From the data below, retype exactly the lines starting with the one that contains "[Zur Internetseite des" and ending with the one that contains "Impressum (676, 1761)", both included.

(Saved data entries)
______
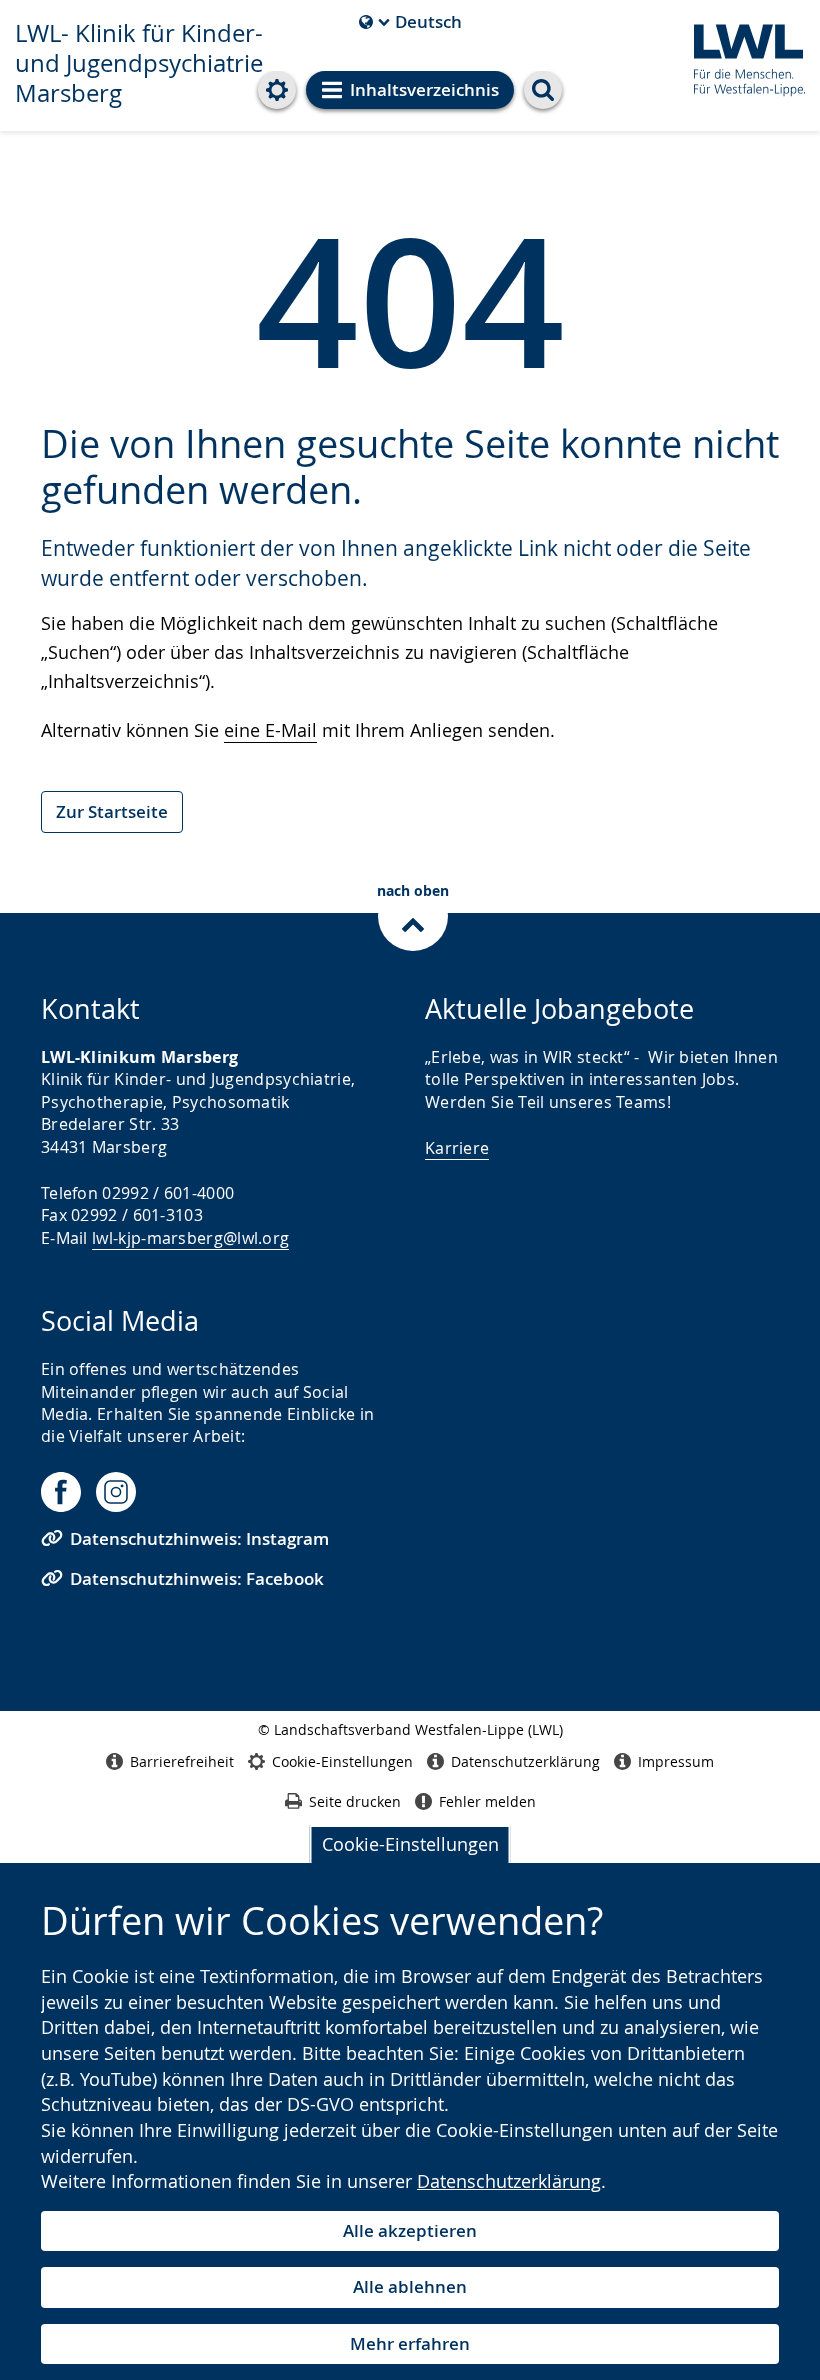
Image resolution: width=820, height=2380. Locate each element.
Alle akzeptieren (410, 2230)
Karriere (457, 1148)
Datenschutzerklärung (509, 2181)
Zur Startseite (112, 811)
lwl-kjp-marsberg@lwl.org (190, 1238)
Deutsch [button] (410, 22)
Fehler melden (487, 1801)
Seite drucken (355, 1801)
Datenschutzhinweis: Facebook (197, 1578)
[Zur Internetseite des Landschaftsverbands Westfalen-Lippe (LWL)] (741, 56)
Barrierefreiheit (182, 1761)
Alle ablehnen (410, 2286)
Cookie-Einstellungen (410, 1844)
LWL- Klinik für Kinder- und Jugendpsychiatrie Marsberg (139, 63)
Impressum (676, 1761)
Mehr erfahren (410, 2343)
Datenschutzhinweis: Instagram (199, 1538)
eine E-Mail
______
▶ [RESULT OF THIS EXERCISE]:
[Zur Internetseite des Landschaftsverbands Westfalen-Lippe (LWL)] (741, 56)
Barrierefreiheit (182, 1761)
Alle ablehnen (410, 2286)
Cookie-Einstellungen (410, 1844)
LWL- Klinik für Kinder- und Jugendpsychiatrie Marsberg (139, 63)
Impressum (676, 1761)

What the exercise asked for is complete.